Apples are also used in magical work for wisdom and insight. They are sacred to many deities of knowledge and love — to Hera and Aphrodite, to Bran the Blessed, to the Lady of Avalon herself. You may use them in divination tonight by floating several in a bowl of water and marking each with a sigil or rune that represents a question. Gently stir the water and observe which apple drifts toward you first. Its mark holds your answer. The water and the fruit together become oracles, mirroring the balance of emotion and matter, intuition and understanding.
The apple also carries the memory of the human story — the ancient tale of temptation, awakening, and the cost of knowledge. Whether seen as a fall or a blessing, that myth reminds us that to seek truth is to accept transformation.

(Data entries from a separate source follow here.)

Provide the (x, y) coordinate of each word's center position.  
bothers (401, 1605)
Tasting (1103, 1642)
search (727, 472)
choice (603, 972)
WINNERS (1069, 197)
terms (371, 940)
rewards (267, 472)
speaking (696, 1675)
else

When you bite into the fruit, you claim the power to see beyond illusion. This is the heart of the season — the courage to look past appearances and accept what lies beneath. The veil does not separate only the living from the dead; it separates ignorance from wisdom, and fear from understanding. Each time you choose to see clearly, you lift a corner of it.
As the night deepens, the scent of apples and woodsmoke mingles in the air — a perfume of memory that feels older than language. It calls to something ancestral within us, something that remembers orchards under moonlight and hands weaving garlands for unseen guests. In this atmosphere, the boundary between the worlds feels as fragile as breath. If you listen, you might hear a rustling that is not just wind, or feel the faint warmth of presence beside you. Offer a quiet word: “To those who came before, I give thanks. May this fruit guide you home, and may your wisdom dwell within me.”
When morning comes, you may take the seeds from your ritual apple and plant them in the earth. This simple act binds the magic of remembrance to renewal. As the seeds rest through the winter and awaken in spring, they carry forward the love and prayers you offered. The cycle continues — life, death, and life again — all within the small, perfect shape of a seed.
The apple’s lesson is gentle but profound. It tells us that sweetness and sorrow are not opposites but companions. That endings, when honored, become beginnings. That within every heart — human or fruit — there is a hidden star. To see it, you must cut to the core, past surface and skin, past what is merely seen. The veil grows thin, but so too does our resistance to truth. When you eat of the apple, do so not with fear of consequence, but with reverence for revelation.
May this day remind you that wisdom is never lost — it only waits to be tasted again. May the fruit of the earth nourish you, the spirits of the dead bless you, and the star within every apple guide your steps through the lengthening shadows of October.